K candidates are selected according to the extended hypotheses probabilities and a prune-by-value method. Where K is equal to beam_size + beta.
- Parameters:
- hyps – List of extended hypotheses to select from.
- topk_idx – Indices of candidate hypotheses.
- topk_logp – Log-probabilities of candidate hypotheses.
- Returns: List of the best K expansion hypotheses candidates.
- Return type: k_expansions
####################### Examples
>>> hyps = [ExtendedHypothesis(yseq=[0], score=1.0),
... ExtendedHypothesis(yseq=[1], score=0.8)]
>>> topk_idx = torch.tensor([[0, 1], [0, 1]])
>>> topk_logp = torch.tensor([[0.5, 0.3], [0.4, 0.2]])
>>> k_expansions = select_k_expansions(hyps, topk_idx, topk_logp)
>>> print(k_expansions)
[<ExtendedHypothesis>, <ExtendedHypothesis>]
sort_nbest(hyps: List[Hypothesis]) → List[Hypothesis]
Sort in-place hypotheses by score or score given sequence length.
This method sorts a list of hypotheses based on their scores. If score_norm is set to True, it normalizes the scores by the length of the corresponding label sequences. The sorted list will contain only the top nbest hypotheses.
- Parameters:hyps – A list of Hypothesis instances to be sorted.
- Returns: A sorted list of hypotheses, containing only the top nbest hypotheses based on their scores.
- Return type: List[Hypothesis]
####################### Examples
>>> hyp1 = Hypothesis(score=10.0, yseq=[1, 2])
>>> hyp2 = Hypothesis(score=15.0, yseq=[1, 3])
>>> hyp3 = Hypothesis(score=5.0, yseq=[2, 3])
>>> sorted_hyps = sort_nbest([hyp1, hyp2, hyp3])
>>> sorted_hyps[0].score # Should return 15.0
15.0
########## NOTE The sorting is done in-place, meaning the original list hyps will be modified.
time_sync_decoding(enc_out: Tensor) → List[Hypothesis]
Time synchronous beam search implementation.
This method implements a beam search algorithm that operates in a time synchronous manner.
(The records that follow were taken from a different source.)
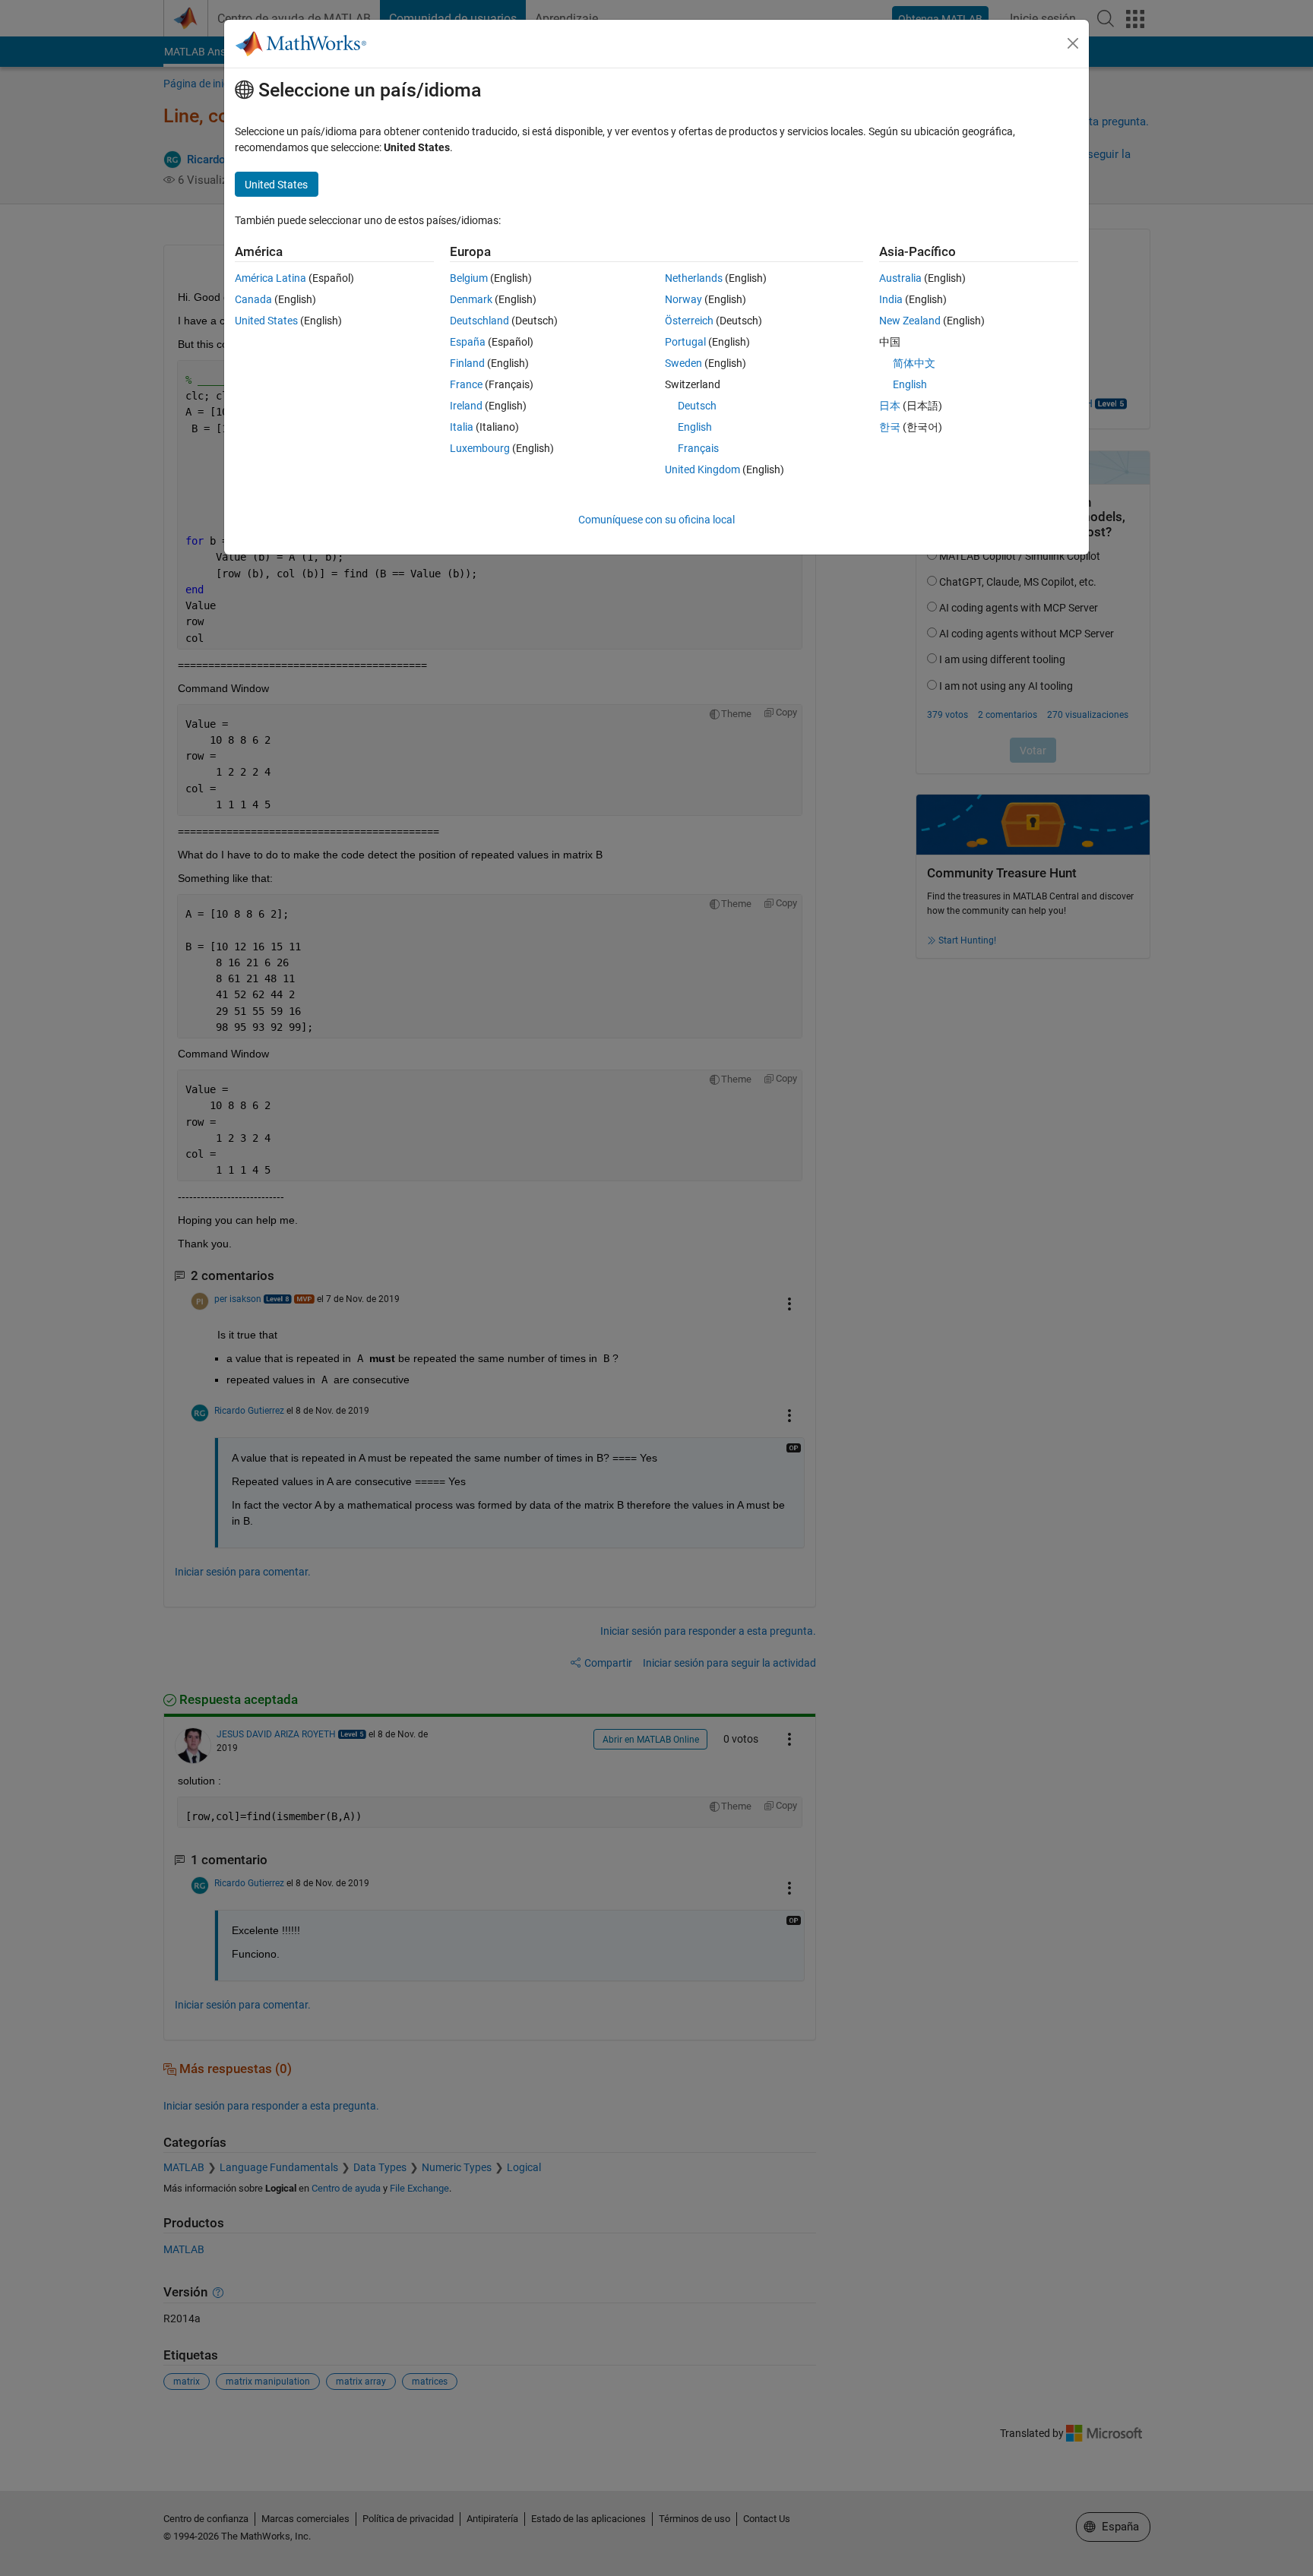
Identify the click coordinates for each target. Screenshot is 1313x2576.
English (695, 427)
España (468, 342)
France (466, 384)
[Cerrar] (1073, 43)
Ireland (466, 406)
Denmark (471, 299)
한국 (889, 427)
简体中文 (914, 363)
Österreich (689, 320)
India (891, 299)
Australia (900, 278)
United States (266, 320)
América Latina (270, 278)
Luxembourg (480, 448)
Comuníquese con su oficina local (656, 520)
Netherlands (694, 278)
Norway (683, 299)
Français (698, 448)
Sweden (683, 363)
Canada (253, 299)
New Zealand (910, 320)
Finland (467, 363)
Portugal (685, 342)
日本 (889, 406)
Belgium (469, 278)
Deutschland (479, 320)
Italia (461, 427)
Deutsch (697, 406)
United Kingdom (702, 469)
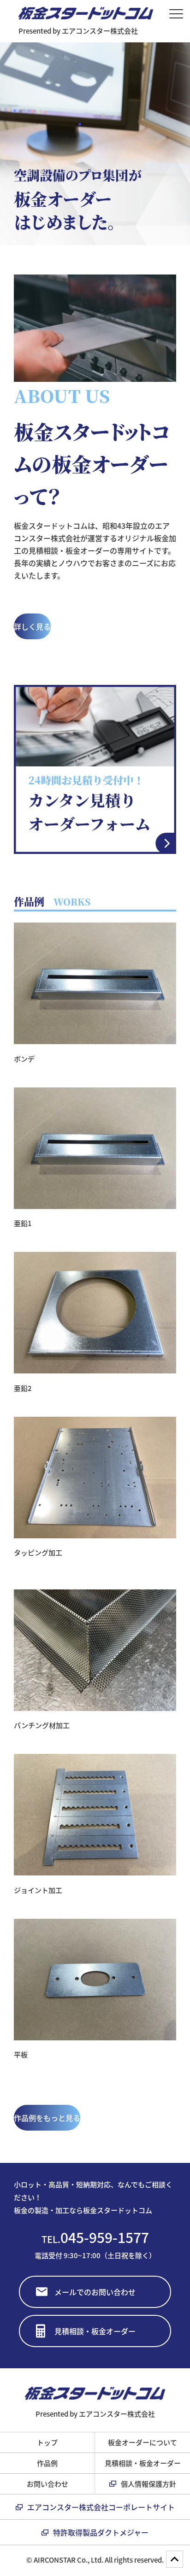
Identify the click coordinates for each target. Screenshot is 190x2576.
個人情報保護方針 (148, 2483)
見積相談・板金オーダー (95, 2331)
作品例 (47, 2463)
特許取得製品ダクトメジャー (100, 2532)
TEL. (95, 2237)
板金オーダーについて (142, 2442)
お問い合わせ (47, 2483)
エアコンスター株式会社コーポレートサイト (101, 2506)
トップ (47, 2442)
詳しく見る (32, 626)
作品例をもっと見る (47, 2117)
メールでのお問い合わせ (95, 2291)
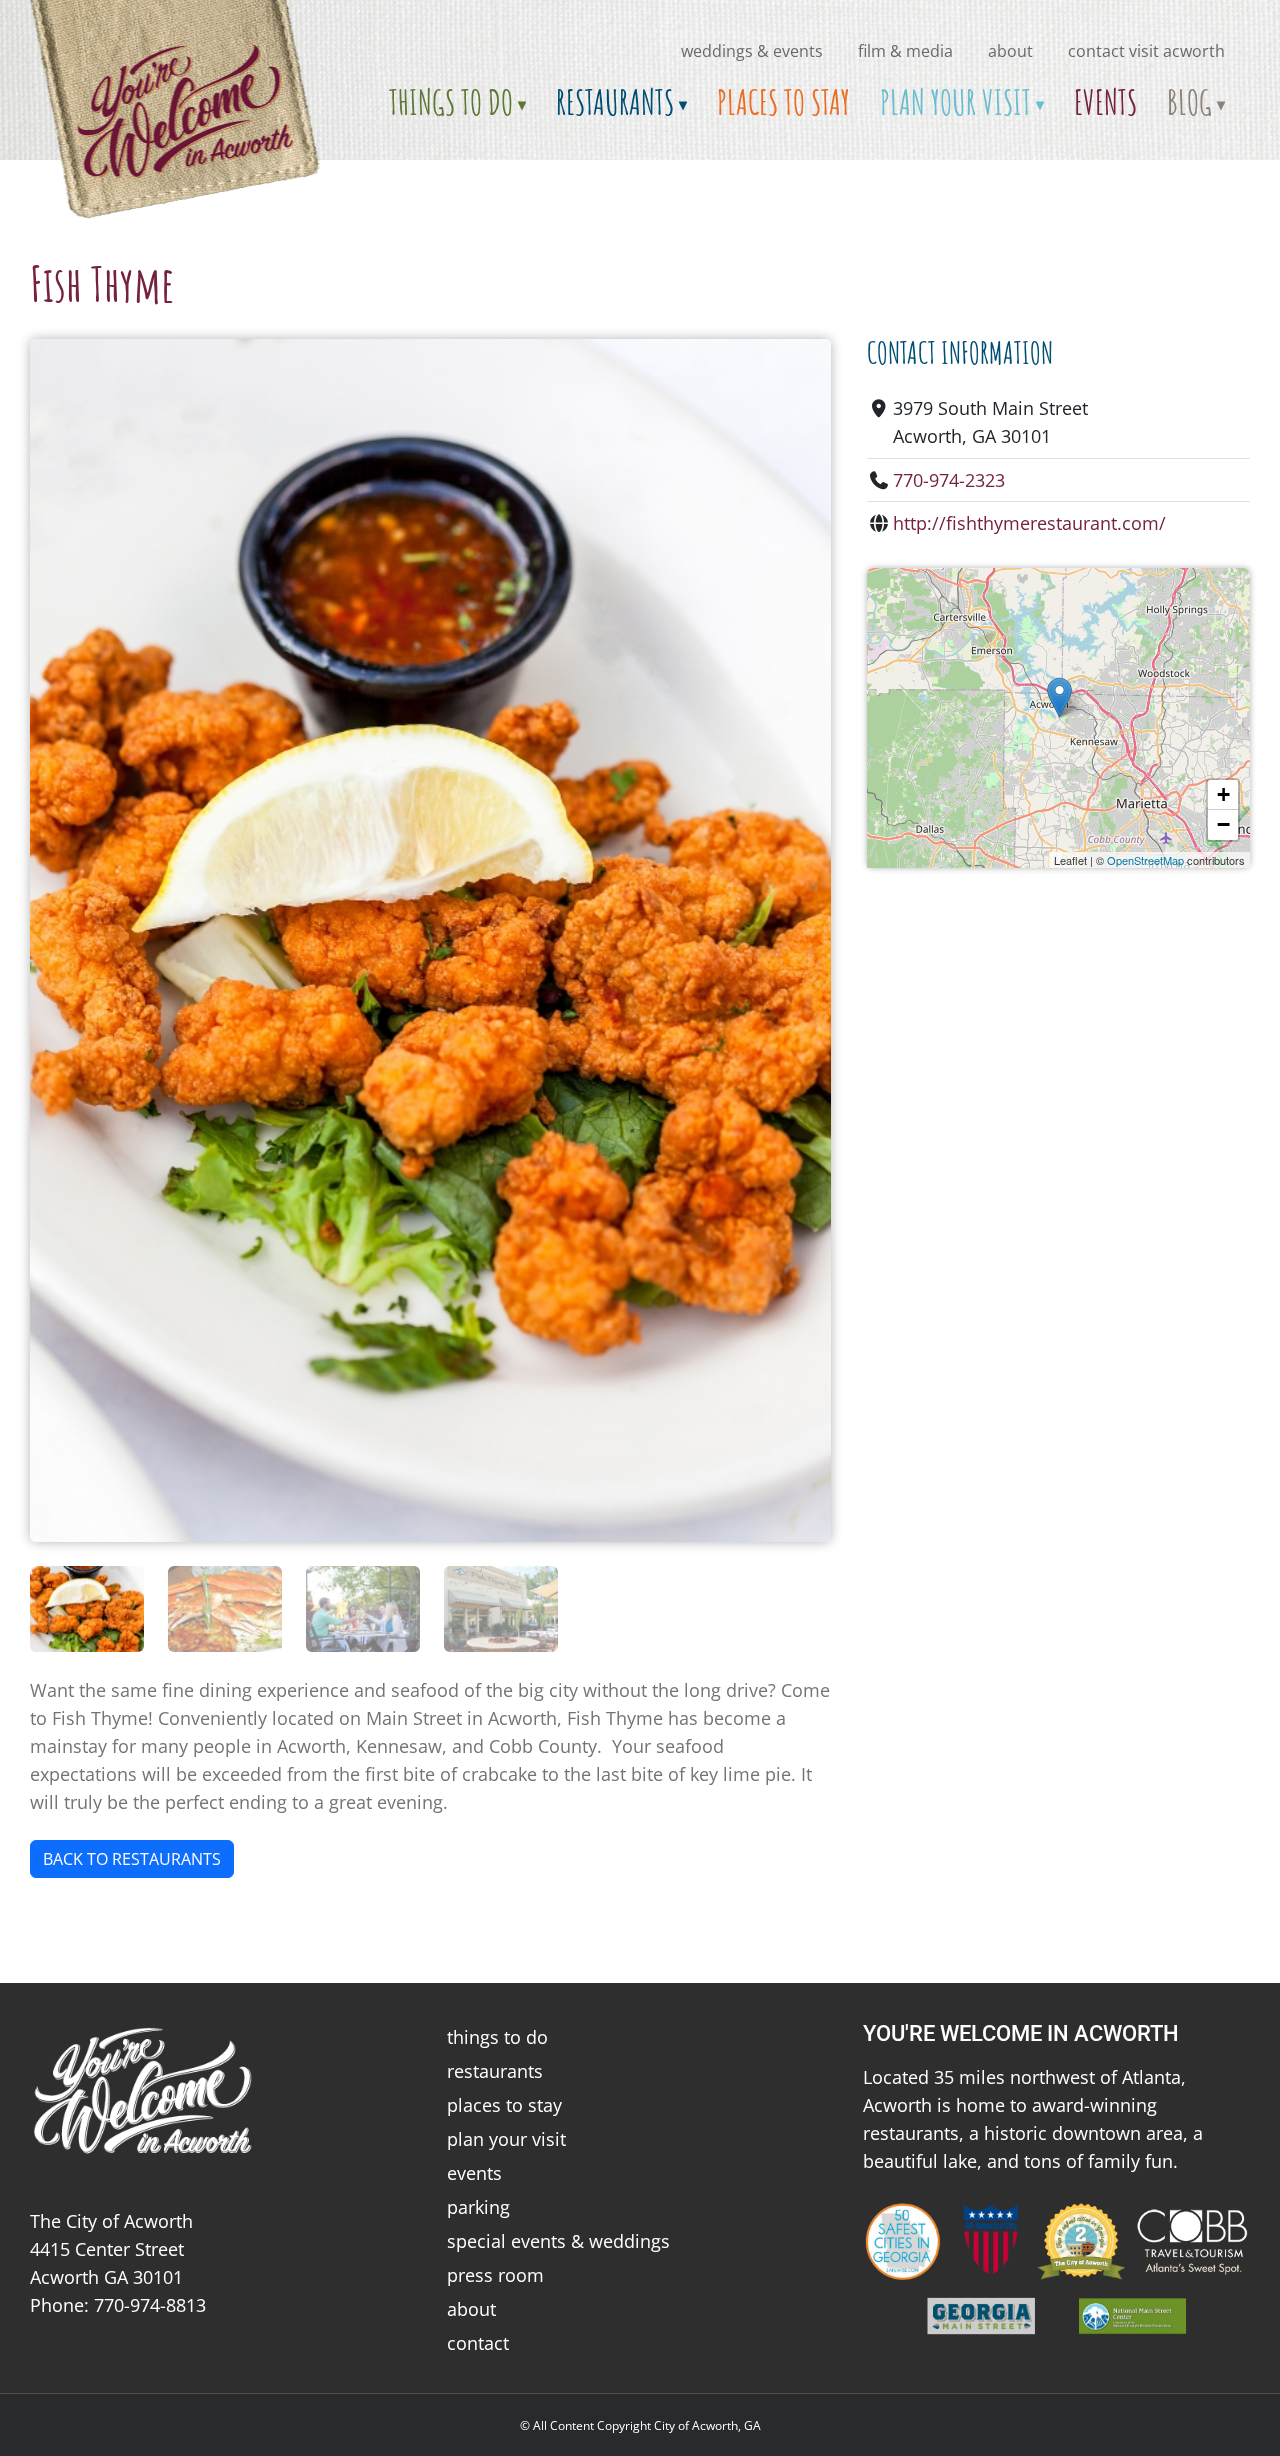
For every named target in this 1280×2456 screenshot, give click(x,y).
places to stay (504, 2105)
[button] (1059, 697)
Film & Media (905, 51)
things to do (497, 2037)
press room (495, 2275)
It takes the encoder output sequence and generates N-best hypotheses based on the joint network’s log-probabilities. The approach allows for multiple symbol expansions at each time step, making it suitable for scenarios where temporal alignment is critical.
- Parameters:enc_out – Encoder output sequence. (T, D)
- Returns: N-best hypotheses, sorted by their scores.
- Return type: List[Hypothesis]
####################### Examples
>>> decoder = AbsDecoder(...)
>>> joint_network = JointNetwork(...)
>>> beam_search = BeamSearchTransducer(decoder, joint_network, beam_size=5)
>>> enc_out = torch.randn(10, decoder.input_dim) # Example encoder output
>>> nbest_hyps = beam_search.time_sync_decoding(enc_out)
>>> for hyp in nbest_hyps:
>>> print(hyp.yseq, hyp.score)
########## NOTE The method can utilize a language model if one is provided during the initialization of the BeamSearchTransducer.
- Raises:RuntimeError – If the input tensor dimensions do not match expected shapes.